*Task goal*: Write out the lines below again, switching "GUI agent" to "interface agent" everywhere it appears and leaving everything else unchanged.

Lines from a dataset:
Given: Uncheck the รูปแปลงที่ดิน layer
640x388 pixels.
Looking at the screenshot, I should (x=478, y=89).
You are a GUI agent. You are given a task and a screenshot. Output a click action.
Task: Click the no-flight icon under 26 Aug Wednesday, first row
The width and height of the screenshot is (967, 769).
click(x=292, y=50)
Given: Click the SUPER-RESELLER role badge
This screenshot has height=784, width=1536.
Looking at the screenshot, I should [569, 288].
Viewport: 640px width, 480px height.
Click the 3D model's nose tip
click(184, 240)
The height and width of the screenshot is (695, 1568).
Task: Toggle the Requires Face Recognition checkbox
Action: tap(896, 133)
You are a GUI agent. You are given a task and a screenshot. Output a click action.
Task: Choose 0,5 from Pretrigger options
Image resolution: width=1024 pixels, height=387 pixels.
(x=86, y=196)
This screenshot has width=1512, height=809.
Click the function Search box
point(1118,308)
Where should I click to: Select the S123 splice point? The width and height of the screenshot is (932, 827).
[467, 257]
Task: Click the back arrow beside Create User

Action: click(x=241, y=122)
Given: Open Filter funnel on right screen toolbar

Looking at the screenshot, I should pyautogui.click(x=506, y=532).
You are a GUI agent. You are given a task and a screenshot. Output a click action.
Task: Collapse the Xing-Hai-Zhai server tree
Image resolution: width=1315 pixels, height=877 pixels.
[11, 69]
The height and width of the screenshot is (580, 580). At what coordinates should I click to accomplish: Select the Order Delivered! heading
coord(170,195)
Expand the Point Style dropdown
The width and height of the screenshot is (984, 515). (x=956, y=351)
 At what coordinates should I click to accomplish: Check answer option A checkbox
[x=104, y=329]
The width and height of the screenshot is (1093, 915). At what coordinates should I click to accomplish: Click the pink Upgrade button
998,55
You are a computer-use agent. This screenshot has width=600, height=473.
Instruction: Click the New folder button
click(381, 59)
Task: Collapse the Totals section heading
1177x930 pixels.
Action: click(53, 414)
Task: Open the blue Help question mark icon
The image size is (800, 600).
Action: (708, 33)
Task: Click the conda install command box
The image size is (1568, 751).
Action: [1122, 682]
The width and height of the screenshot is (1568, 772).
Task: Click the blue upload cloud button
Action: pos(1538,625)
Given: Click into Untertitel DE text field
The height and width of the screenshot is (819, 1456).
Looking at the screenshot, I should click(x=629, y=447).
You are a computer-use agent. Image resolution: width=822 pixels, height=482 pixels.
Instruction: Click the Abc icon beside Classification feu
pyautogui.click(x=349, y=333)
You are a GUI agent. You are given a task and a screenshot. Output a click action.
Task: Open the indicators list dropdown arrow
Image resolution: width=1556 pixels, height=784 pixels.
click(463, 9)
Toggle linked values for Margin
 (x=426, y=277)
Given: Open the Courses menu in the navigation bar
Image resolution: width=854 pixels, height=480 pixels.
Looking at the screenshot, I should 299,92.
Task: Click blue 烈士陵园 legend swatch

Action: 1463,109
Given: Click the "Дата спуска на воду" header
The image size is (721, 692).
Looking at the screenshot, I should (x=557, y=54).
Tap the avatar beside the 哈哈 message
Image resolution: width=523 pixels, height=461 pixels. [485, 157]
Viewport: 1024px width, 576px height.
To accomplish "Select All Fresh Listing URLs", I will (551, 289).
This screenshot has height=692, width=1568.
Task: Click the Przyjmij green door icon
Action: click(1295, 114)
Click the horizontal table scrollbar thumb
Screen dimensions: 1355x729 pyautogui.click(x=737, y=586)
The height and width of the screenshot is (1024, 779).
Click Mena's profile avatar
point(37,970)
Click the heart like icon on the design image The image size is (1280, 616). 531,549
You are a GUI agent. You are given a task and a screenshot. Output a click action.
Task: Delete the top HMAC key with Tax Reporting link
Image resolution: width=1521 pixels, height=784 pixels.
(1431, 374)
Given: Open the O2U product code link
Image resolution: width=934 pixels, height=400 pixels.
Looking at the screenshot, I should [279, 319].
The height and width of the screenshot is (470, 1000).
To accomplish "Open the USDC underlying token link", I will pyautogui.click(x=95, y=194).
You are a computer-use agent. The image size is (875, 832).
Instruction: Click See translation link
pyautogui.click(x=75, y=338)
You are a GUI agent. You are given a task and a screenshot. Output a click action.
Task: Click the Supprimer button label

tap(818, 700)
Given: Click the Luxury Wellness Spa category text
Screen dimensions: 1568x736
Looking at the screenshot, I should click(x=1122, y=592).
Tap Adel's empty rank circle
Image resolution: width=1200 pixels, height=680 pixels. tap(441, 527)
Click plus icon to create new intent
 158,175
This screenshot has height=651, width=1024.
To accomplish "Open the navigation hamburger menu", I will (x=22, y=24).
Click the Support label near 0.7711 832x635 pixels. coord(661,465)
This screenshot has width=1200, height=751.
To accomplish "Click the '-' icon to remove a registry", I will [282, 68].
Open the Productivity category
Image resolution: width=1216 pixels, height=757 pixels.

*Solution below*:
Given: Uncheck the รูปแปลงที่ดิน layer
640x388 pixels.
Looking at the screenshot, I should (x=478, y=89).
You are a interface agent. You are given a task and a screenshot. Output a click action.
Task: Click the no-flight icon under 26 Aug Wednesday, first row
The width and height of the screenshot is (967, 769).
click(x=292, y=50)
Given: Click the SUPER-RESELLER role badge
This screenshot has height=784, width=1536.
Looking at the screenshot, I should [569, 288].
Viewport: 640px width, 480px height.
Click the 3D model's nose tip
click(184, 240)
The height and width of the screenshot is (695, 1568).
Task: Toggle the Requires Face Recognition checkbox
Action: tap(896, 133)
You are a interface agent. You are given a task and a screenshot. Output a click action.
Task: Choose 0,5 from Pretrigger options
Image resolution: width=1024 pixels, height=387 pixels.
(x=86, y=196)
This screenshot has width=1512, height=809.
Click the function Search box
point(1118,308)
Where should I click to: Select the S123 splice point? The width and height of the screenshot is (932, 827).
[467, 257]
Task: Click the back arrow beside Create User

Action: click(x=241, y=122)
Given: Open Filter funnel on right screen toolbar

Looking at the screenshot, I should pyautogui.click(x=506, y=532).
You are a interface agent. You are given a task and a screenshot. Output a click action.
Task: Collapse the Xing-Hai-Zhai server tree
Image resolution: width=1315 pixels, height=877 pixels.
[11, 69]
The height and width of the screenshot is (580, 580). At what coordinates should I click to accomplish: Select the Order Delivered! heading
coord(170,195)
Expand the Point Style dropdown
The width and height of the screenshot is (984, 515). (x=956, y=351)
 At what coordinates should I click to accomplish: Check answer option A checkbox
[x=104, y=329]
The width and height of the screenshot is (1093, 915). At what coordinates should I click to accomplish: Click the pink Upgrade button
998,55
You are a computer-use agent. This screenshot has width=600, height=473.
Instruction: Click the New folder button
click(381, 59)
Task: Collapse the Totals section heading
1177x930 pixels.
Action: click(53, 414)
Task: Open the blue Help question mark icon
The image size is (800, 600).
Action: (708, 33)
Task: Click the conda install command box
The image size is (1568, 751).
Action: [1122, 682]
The width and height of the screenshot is (1568, 772).
Task: Click the blue upload cloud button
Action: pos(1538,625)
Given: Click into Untertitel DE text field
The height and width of the screenshot is (819, 1456).
Looking at the screenshot, I should click(x=629, y=447).
You are a computer-use agent. Image resolution: width=822 pixels, height=482 pixels.
Instruction: Click the Abc icon beside Classification feu
pyautogui.click(x=349, y=333)
You are a interface agent. You are given a task and a screenshot. Output a click action.
Task: Open the indicators list dropdown arrow
Image resolution: width=1556 pixels, height=784 pixels.
click(463, 9)
Toggle linked values for Margin
 (x=426, y=277)
Given: Open the Courses menu in the navigation bar
Image resolution: width=854 pixels, height=480 pixels.
Looking at the screenshot, I should 299,92.
Task: Click blue 烈士陵园 legend swatch

Action: 1463,109
Given: Click the "Дата спуска на воду" header
The image size is (721, 692).
Looking at the screenshot, I should (x=557, y=54).
Tap the avatar beside the 哈哈 message
Image resolution: width=523 pixels, height=461 pixels. [485, 157]
Viewport: 1024px width, 576px height.
To accomplish "Select All Fresh Listing URLs", I will (551, 289).
This screenshot has height=692, width=1568.
Task: Click the Przyjmij green door icon
Action: click(1295, 114)
Click the horizontal table scrollbar thumb
Screen dimensions: 1355x729 pyautogui.click(x=737, y=586)
The height and width of the screenshot is (1024, 779).
Click Mena's profile avatar
point(37,970)
Click the heart like icon on the design image The image size is (1280, 616). 531,549
You are a interface agent. You are given a task and a screenshot. Output a click action.
Task: Delete the top HMAC key with Tax Reporting link
Image resolution: width=1521 pixels, height=784 pixels.
(1431, 374)
Given: Open the O2U product code link
Image resolution: width=934 pixels, height=400 pixels.
Looking at the screenshot, I should [279, 319].
The height and width of the screenshot is (470, 1000).
To accomplish "Open the USDC underlying token link", I will pyautogui.click(x=95, y=194).
You are a computer-use agent. The image size is (875, 832).
Instruction: Click See translation link
pyautogui.click(x=75, y=338)
You are a interface agent. You are given a task and a screenshot. Output a click action.
Task: Click the Supprimer button label

tap(818, 700)
Given: Click the Luxury Wellness Spa category text
Screen dimensions: 1568x736
Looking at the screenshot, I should click(x=1122, y=592).
Tap Adel's empty rank circle
Image resolution: width=1200 pixels, height=680 pixels. tap(441, 527)
Click plus icon to create new intent
 158,175
This screenshot has height=651, width=1024.
To accomplish "Open the navigation hamburger menu", I will (x=22, y=24).
Click the Support label near 0.7711 832x635 pixels. coord(661,465)
This screenshot has width=1200, height=751.
To accomplish "Click the '-' icon to remove a registry", I will [282, 68].
Open the Productivity category
Image resolution: width=1216 pixels, height=757 pixels.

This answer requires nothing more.